↓↓↓

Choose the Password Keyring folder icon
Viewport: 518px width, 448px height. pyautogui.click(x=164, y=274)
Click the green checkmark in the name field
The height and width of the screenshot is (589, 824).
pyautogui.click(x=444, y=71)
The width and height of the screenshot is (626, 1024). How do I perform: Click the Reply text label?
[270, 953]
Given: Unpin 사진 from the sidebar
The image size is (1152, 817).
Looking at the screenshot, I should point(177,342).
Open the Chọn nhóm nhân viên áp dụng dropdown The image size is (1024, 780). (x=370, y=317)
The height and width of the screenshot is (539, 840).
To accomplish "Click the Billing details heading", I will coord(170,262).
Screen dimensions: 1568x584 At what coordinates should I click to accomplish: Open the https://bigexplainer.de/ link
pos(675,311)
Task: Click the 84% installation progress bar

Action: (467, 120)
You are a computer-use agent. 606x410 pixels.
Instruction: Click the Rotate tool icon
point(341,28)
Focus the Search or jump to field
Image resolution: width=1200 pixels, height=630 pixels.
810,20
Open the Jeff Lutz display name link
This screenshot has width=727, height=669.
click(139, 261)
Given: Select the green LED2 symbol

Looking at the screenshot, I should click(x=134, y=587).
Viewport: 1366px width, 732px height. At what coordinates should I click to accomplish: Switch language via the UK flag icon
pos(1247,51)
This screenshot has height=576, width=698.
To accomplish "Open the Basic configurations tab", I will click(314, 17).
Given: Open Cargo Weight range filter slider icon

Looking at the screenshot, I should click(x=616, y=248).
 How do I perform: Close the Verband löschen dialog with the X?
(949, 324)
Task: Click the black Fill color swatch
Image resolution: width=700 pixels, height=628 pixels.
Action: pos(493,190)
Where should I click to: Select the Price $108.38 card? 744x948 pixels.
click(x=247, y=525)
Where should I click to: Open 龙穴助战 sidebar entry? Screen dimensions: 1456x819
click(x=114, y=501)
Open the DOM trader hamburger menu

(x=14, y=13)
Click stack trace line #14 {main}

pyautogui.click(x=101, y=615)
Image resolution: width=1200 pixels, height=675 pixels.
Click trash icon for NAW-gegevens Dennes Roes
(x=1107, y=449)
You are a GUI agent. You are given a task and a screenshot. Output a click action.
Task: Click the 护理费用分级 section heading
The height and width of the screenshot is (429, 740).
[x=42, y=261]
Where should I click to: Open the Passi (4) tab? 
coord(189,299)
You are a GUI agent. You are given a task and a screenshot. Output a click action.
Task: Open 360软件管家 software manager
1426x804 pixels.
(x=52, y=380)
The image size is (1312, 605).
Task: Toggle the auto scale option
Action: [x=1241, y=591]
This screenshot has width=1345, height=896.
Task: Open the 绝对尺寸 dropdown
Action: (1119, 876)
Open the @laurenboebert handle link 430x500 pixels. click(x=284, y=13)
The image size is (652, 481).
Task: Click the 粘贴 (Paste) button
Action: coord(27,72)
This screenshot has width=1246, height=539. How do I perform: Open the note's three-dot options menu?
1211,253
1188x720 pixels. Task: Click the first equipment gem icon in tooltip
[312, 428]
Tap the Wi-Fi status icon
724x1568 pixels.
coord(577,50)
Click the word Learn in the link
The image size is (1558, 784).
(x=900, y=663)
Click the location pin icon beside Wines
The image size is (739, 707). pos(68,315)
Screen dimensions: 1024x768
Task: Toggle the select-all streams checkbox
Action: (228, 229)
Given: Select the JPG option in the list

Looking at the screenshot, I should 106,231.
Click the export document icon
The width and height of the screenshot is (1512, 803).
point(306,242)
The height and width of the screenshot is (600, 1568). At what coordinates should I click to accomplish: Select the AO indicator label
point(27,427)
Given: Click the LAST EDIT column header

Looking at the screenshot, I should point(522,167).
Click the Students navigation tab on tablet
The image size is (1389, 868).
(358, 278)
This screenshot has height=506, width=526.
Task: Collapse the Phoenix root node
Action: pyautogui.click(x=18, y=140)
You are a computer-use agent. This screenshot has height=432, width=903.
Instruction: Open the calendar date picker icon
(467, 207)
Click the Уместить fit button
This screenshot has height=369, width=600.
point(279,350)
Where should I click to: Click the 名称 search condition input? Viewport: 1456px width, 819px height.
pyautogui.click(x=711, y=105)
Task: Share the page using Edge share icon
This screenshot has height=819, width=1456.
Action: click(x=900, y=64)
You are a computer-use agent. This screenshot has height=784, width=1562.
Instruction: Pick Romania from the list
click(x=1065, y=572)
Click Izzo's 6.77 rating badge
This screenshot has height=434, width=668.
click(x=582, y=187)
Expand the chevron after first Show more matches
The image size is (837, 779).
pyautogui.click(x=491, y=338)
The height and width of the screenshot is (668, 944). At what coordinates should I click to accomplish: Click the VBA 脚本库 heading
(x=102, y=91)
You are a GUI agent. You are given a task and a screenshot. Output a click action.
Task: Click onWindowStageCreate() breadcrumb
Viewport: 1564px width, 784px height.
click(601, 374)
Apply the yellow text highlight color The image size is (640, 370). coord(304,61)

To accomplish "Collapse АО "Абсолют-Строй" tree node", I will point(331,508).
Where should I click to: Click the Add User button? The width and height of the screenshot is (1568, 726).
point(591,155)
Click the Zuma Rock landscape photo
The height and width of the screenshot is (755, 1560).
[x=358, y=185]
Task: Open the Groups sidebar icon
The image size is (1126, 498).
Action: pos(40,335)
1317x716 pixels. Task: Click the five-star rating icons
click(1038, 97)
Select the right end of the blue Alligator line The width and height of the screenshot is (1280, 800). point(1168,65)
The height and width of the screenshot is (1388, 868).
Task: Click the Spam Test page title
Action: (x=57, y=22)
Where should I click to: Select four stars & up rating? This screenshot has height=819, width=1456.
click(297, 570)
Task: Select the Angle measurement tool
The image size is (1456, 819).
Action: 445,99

↑↑↑

[EXERCISE AIM]: From the items above, pull out every line that contains the word "list". Uppercase and lowercase letters count as different.

[THE RESULT]:
Given: Select the JPG option in the list
Instruction: Pick Romania from the list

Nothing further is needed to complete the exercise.